As a Baptist I know that baptism (Credo or infant) does not save. As a Baptist, baptism is reserved for believers-not for infants. I also know that scripture does not teach a position which denies infants admission to heaven. Maybe there I am answering my own question.

Those who divide infants into the elect & non elect seek to affirm the clear and undeniable doctrine of divine election. The bible teaches that God elects persons to salvation from eternity & that our salvation is all of grace. So what if all who die in infancy are among the elect? Do we have a biblical basis for believing that all persons who die in infancy are among the elect?

We Baptists believe that Scripture does indeed teach that all persons who die in infancy are among the elect.


----------



## Herald (May 21, 2010)

Steve, I suggest you read the 1689 LBC on infants dying in infancy. The confessions says, "elect infants dying in infancy." the qualifier "elect" presupposes there are some infants who are not elect. But infants dying in infancy is not the topic of this thread. Carry that subject to another thread if you wish to discuss it.


----------



## Cato (May 21, 2010)

OK Bill but doesn't the bible teach that we are to be judged on the basis of our deeds committed "in the body" That is, we will face the judgment seat of Christ and be judged, not on the basis of orig sin, but for our sins committed during our own lifetimes. Each will answer "according to what he has done," and not for the sin of Adam..... We will answer for our own, but what about infants? Have those who die in infancy committed such sins in the body. I think not.....as I have lost a child in infancy. OK Gone


----------



## Herald (May 21, 2010)

Steve,

Periodically this topic comes up for discussion. Perhaps this one of those times. My heart is sensitive to the pastoral side of this issue. What do we say to offer comfort to the parents of infants who have died in infancy and still be on solid theological ground?


----------



## Grimmson (May 21, 2010)

Cato The Elder said:


> OK Bill but doesn't the bible teach that we are to be judged on the basis of our deeds committed "in the body" That is, we will face the judgment seat of Christ and be judged, not on the basis of orig sin, but for our sins committed during our own lifetimes. Each will answer "according to what he has done," and not for the sin of Adam..... We will answer for our own, but what about infants? Have those who die in infancy committed such sins in the body. I think not.....as I have lost a child in infancy. OK Gone


 
I would make the case that infants have committed sins against God on the basis of Matthew 22, because of the probability that they do not love God with all their heart, soul, and mind. And due to their selfish nature, love not their neighbor as themselves, as you can see when there a toy that both crawling infants like and want. So I think God does have the right to damn them, even though I want to make it clear that I do not think God does. And Steve I am sorry for your lost.


----------



## Kiffin (May 21, 2010)

Herald said:


> What do we say to offer comfort to the parents of infants who have died in infancy and still be on solid theological ground?

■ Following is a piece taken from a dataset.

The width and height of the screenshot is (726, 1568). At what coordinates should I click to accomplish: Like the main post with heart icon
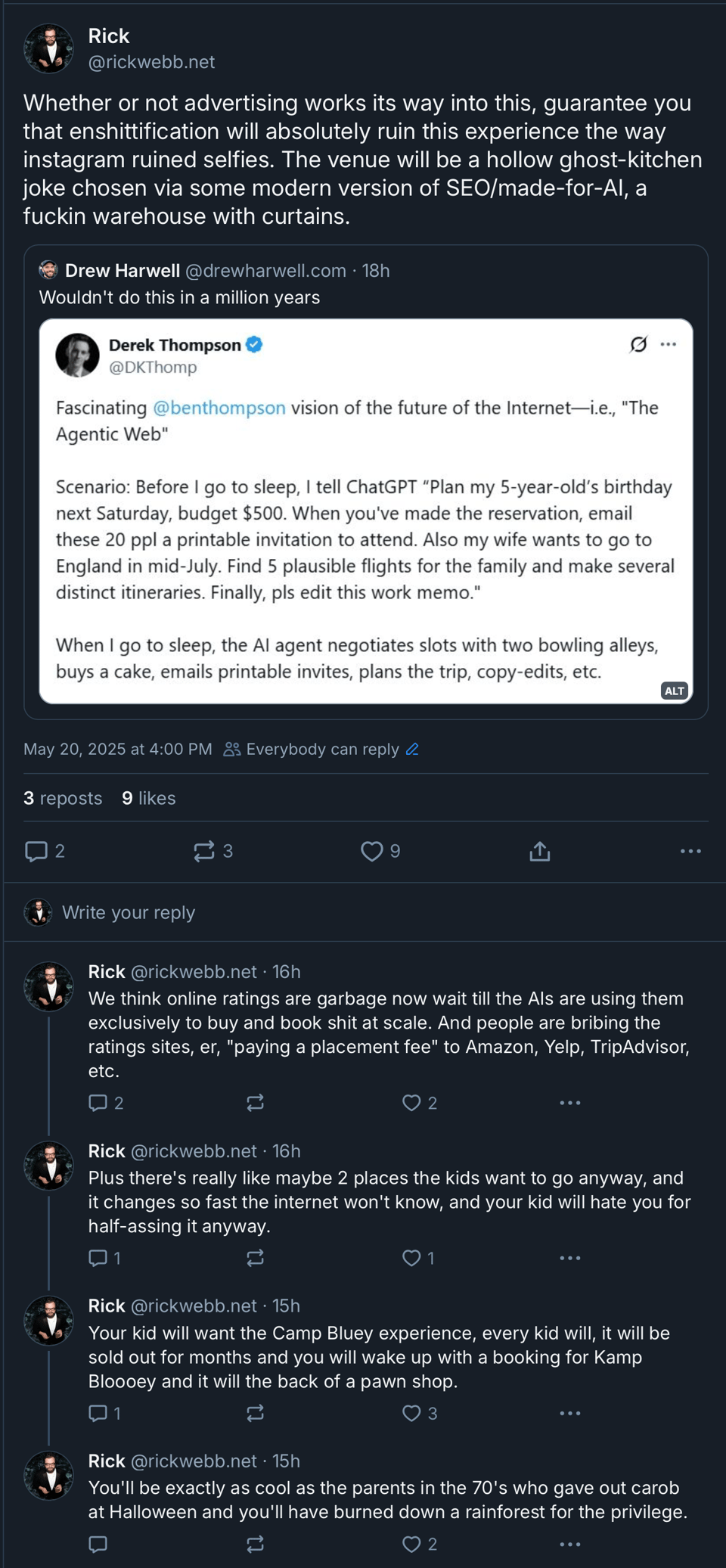371,851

 We can tell them that since God is righteous, we can find comfort in the fact that God always does what is right. We can rest in His righteousness.


----------



## MW (May 21, 2010)

Kiffin said:


> Herald said:
> 
> 
> > What do we say to offer comfort to the parents of infants who have died in infancy and still be on solid theological ground?
> ...


 
The gospel is given from heaven to teach not only that God is just, but that He is the justifier. It is a message of sovereign grace. Righteousness without grace is terrifying to a sinner, not comforting.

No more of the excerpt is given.